123445678 45612 11 Steve Smith 11012015 16 1001 Main Street GA 7 Atlanta 30553
The number of fields is fixed, the number of fixed field lengths and variable field lengths varies. I was trying to figure out how to start processing the file and the first 10 fields are of fixed length, and then the variable ones start and are mixed in with some fixed fields.
I am thinking to do something such as an array, or hash to have the field name and maybe the type of field.
ssn,empNo,ncEmpName,empName,hireDate,ncAddr,addr,state,ncCity,city,zip (nc=number of characters)
f,f,v,d,f,v,d,f,v,d,f (f -fixed, v-stating characters for next field which is variable, d - data of the variable field)
I would then run a subroutine based on if the field is fixed, variable, or data, but then need some method to set the remaining characters to continue processing
The reading of the first fixed fields is simple, reading the first field that contains the number of characters of the next variable field is also simple. Such as in my example it is easy to read ssn empNo ncEmpName...then My thoughts were to start processing the next as an single character array, and when I know the number of characters such as 11, I would pull those characters for the field, so then I am not sure how to read the reaminder of the data as a new field for input to continue processing.
Sorry, this is likely pretty vague what I am trying to describe. I am looking for some suggestions of how to process, such as using single character array and start processing data that way, or if there are some other methods I am likely not familiar with.
Re: How to process variables length fields in delimited file.
by liverpole (Monsignor) on Oct 06, 2016 at 02:03 UTC
|
Hi dbach355,
My first approach would be to define, programmatically (ie. with a data structure), what the input file contains on each line.
Once that's in a script, you run it and prove to yourself that your data does in fact behave as expected.
Since each line is made up of space-delimited items, but some of them are count-prefixed, you could
define your line format with an array containing an array reference for each item. Each array reference
would hold the LABEL of the item (eg. 'ssn' for social-security, 'emp_num' for employee number, etc.), and
a compiled regular expression (that's the qr/.../ syntax) used to parse the item.
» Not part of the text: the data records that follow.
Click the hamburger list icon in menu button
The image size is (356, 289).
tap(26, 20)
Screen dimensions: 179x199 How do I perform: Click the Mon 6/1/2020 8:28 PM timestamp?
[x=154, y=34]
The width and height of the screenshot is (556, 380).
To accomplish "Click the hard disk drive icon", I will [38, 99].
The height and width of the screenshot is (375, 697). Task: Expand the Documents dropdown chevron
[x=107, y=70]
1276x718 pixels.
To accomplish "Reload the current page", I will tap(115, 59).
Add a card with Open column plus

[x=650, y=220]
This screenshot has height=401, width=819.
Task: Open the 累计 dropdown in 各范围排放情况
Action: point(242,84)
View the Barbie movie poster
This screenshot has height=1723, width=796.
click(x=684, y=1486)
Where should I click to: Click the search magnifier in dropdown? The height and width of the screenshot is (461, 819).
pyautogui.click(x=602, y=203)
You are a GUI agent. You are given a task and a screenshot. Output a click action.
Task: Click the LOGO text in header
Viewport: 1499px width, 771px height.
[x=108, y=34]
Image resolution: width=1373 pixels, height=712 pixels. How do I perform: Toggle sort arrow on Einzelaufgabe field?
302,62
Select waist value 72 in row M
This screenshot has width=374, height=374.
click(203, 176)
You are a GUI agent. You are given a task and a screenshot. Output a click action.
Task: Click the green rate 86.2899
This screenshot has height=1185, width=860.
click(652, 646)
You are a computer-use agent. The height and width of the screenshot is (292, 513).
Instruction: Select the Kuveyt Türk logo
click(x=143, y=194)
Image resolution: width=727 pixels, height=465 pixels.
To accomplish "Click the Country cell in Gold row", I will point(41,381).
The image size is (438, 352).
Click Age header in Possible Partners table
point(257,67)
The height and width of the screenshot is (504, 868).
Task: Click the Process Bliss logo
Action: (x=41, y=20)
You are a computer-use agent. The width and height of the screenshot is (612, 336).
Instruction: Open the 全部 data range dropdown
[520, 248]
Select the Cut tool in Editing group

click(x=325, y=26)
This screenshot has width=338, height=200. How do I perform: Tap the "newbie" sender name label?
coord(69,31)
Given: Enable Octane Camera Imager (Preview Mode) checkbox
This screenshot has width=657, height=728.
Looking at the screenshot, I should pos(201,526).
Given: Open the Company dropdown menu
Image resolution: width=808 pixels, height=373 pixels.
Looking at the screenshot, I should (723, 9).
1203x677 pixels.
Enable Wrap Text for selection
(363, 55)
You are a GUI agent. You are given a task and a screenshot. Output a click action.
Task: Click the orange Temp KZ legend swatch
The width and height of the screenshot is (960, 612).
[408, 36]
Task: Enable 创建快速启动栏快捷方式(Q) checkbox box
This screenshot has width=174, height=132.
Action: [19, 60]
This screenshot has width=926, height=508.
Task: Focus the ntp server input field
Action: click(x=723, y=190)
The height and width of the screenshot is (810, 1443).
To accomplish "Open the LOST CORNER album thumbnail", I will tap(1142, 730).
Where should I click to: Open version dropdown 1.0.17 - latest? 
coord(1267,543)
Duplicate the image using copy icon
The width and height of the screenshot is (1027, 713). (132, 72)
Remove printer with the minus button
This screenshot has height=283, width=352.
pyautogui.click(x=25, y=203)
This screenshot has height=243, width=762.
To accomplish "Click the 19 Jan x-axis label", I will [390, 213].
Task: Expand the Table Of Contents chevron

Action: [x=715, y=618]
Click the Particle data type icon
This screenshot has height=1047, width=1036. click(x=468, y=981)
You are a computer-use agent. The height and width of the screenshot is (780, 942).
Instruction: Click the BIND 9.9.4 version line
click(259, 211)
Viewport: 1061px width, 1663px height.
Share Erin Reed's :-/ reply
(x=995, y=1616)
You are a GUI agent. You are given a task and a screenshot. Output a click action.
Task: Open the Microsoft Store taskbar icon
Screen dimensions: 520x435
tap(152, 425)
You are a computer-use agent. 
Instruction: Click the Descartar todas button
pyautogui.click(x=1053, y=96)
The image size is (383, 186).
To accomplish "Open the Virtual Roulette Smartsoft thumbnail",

In cases where the item is prefixed with a count, specifying the length of the item, you could use a
string like 'COUNT' instead of a regex.
Here's an example for what you've defined:
my @line_format = (
[ 'ssn', qr/(\d{9})/ ],
[ 'emp_num', qr/(\d+)/ ],
[ 'emp_name', 'COUNT' ],
[ 'hire_date', qr/(\d{8})/ ],
[ 'city', 'COUNT' ],
[ 'state', qr/([A-Z]{2})/ ],
[ 'city', 'COUNT' ],
[ 'zip', qr/(\d{5})/ ],
);
Then you write a subroutine parse_line that you call for each line of your input file.
(I would also pass in the line number, in case the line doesn't match your formula, so you can
die with an error saying which line was invalid).
For each array ref in @line_format you either parse the COUNT, and pull off that number
of characters, or you apply the next regex. If the data validates, you assign it into a hash
local to the subroutine, with the label as the key. When the subroutine completes successfully,
you pass back a reference to that hash.
Here's how you might write the parse_line subroutine:
sub parse_line {
my ($line, $linenum) = @_;
my %parsed = ( );
foreach my $format (@line_format) {
my ($label, $expected) = @$format;
if ($expected eq 'COUNT') {
# Pull the COUNT off the beginning of the line and apply i
+t
if ($line !~ s/\s*(\d+) //) {
die "Error #1 parsing item '$label' (line #$linenum)\n
+";
}
my $count = $1;
if ($line !~ s/(.{$count})//) {
die "Error #2 parsing item '$label' (line #$linenum)\n
+";
}
$parsed{$label} = $1;
} else {
# Pull of the next non-space word, and test with the regex
if ($line !~ s/^\s*(\S+)//) {
die "Error #3 parsing item '$label' (line #$linenum)\n
+";
}
$parsed{$label} = $1;
}
}
return \%parsed;
}
When I call that subroutine with the data you defined for a single line:
use Data::Dumper::Concise;
my $line = "123445678 45612 11 Steve Smith 11012015 16 1001 Main
+ Street GA 7 Atlanta 30553";
my $result = parse_line($line, 1);
die Dumper $result;
This simple program dumps as its result:
{
city => "Atlanta",
emp_name => "Steve Smith",
emp_num => 45612,
hire_date => 11012015,
ssn => 123445678,
state => "GA",
zip => 30553
}
So I know I'm on the right track.
The next steps would be something like;
- Read all the lines in the file
- Call the subroutine parse_line on each line (and line number), getting back a hash ref
- Add that hash ref to an array (or do whatever you want with it)
Does that help?
Edit: fixed whom I'm responding to (thanks choroba)
s''(q.S:$/9=(T1';s;(..)(..);$..=substr+crypt($1,$2),2,3;eg;print$..$/
| [reply] [d/l] [select] |
Re: How to process variable length fields in delimited file.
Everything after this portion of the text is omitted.